Depending on your data, make sure to chose the appropriate flags (heterogeneous=true for multi-habitat or -protocol data sets with ideally at least thousands of samples; sensitive=false for faster, but more coarse-grained associations) to achieve optimal runtime. If FlashWeave should get stuck on a small fraction of nodes with large neighborhoods, try increasing the convergence criterion (conv). To learn a network in parallel, see the section below.

Note, that this package is optimized for large-scale data sets. On small data (hundreds of samples and OTUs) its speed advantages can be negated by JIT-compilation overhead.

Parallel computing

FlashWeave leverages Julia's built-in parallel infrastructure.
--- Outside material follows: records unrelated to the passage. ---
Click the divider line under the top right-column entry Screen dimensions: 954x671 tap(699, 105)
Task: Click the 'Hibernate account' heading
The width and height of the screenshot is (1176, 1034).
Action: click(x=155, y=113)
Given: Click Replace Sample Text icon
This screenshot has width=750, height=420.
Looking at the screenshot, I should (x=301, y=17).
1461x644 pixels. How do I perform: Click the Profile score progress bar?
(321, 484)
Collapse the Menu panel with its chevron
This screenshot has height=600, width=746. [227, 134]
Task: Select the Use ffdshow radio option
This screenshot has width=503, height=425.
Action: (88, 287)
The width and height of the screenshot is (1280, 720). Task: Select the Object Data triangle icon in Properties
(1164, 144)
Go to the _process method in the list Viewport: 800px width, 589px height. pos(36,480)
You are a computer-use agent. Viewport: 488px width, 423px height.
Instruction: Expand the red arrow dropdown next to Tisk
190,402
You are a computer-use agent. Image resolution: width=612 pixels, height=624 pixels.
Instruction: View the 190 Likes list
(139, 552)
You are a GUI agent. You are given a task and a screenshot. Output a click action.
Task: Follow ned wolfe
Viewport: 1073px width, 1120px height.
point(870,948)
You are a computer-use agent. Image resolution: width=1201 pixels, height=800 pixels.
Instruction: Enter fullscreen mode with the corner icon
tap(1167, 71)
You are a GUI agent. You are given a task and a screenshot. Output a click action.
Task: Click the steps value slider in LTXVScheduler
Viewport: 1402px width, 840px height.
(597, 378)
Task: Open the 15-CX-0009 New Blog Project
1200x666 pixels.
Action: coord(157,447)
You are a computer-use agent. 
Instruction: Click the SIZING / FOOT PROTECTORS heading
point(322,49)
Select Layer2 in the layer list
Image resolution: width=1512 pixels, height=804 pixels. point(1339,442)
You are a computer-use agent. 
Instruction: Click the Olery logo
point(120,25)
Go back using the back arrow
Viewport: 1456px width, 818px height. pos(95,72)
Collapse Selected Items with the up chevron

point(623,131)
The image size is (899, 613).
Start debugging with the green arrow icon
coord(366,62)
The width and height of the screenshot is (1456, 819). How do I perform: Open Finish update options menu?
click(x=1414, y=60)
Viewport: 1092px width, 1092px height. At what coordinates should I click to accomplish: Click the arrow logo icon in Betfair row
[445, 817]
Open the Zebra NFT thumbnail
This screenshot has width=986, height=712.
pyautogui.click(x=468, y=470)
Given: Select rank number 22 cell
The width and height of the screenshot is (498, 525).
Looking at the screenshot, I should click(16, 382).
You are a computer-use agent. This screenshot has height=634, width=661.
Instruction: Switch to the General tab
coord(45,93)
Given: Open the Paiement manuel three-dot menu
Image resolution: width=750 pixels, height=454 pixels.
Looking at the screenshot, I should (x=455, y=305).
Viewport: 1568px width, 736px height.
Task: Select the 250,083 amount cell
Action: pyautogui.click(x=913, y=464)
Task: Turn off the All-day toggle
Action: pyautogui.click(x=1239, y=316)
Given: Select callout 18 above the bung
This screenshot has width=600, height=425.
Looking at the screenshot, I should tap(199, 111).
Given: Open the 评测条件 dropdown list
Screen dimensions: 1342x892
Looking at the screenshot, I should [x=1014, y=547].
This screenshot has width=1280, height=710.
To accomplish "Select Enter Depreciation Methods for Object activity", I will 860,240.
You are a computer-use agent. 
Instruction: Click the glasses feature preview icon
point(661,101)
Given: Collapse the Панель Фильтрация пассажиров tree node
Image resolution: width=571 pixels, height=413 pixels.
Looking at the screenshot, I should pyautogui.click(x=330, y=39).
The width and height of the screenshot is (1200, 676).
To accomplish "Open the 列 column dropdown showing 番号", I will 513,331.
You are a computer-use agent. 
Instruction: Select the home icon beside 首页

In the most simple case, you can start julia with several workers

$ julia -p 4 # for 4 workers

or manually add workers at the beginning of an interactive session

julia> using Distributed; addprocs(4) # can be skipped if julia was started with -p
julia> @everywhere using FlashWeave
julia> learn_network(...

and network learning will be parallelized in a shared-memory, multi-process fashion.

If you want to run FlashWeave remotely on a computing cluster, a ClusterManager can be used (for example from the ClusterManagers.jl package, installable via ] and then add ClusterManagers). Details differ depending on the setup (queueing system, resource requirements etc.), but a simple example for a Sun Grid Engine (SGE) system would be:

julia> using ClusterManagers
julia> addprocs_qrsh(20) # 20 remote workers
julia> ## for more fine-grained control: addprocs(QRSHManager(20, "<your queue>"), qsub_env="<your environment>", params=Dict(:res_list=>"<requested resources>"))

julia> # or

julia> addprocs_sge(20)
julia> ## addprocs_sge(5, queue="<your queue>", qsub_env="<your environment>", res_list="<requested resources>")

Please refer to the ClusterManagers.jl documentation for further details.

Citing

To cite FlashWeave, please refer to our paper in Cell Systems:

Tackmann, Janko, Joao Frederico Matias Rodrigues, and Christian von Mering. "Rapid inference
of direct interactions in large-scaleecological networks from heterogeneous microbial
sequencing data." Cell Systems (2019).

Example BibTeX entry:

@article{tackmann2019rapid,
  title={Rapid inference of direct interactions in large-scale ecological networks from heterogeneous microbial sequencing data},
  author={Tackmann, Janko and Rodrigues, Joao Frederico Matias and von Mering, Christian},
  journal={Cell Systems},
  year={2019},
  publisher={Elsevier},
  doi={10.1016/j.cels.2019.08.002},
  url={https://doi.org/10.1016/j.cels.2019.08.002}
}

Versioning and API

FlashWeave follows semantic versioning. Stability guarantees are only provided for exported functions (official API), anything else should be considered untested and subject to change. Note, that FlashWeave is currently in its experimental phase (version < v1.0), which means that breaking interface changes may occur in every minor version.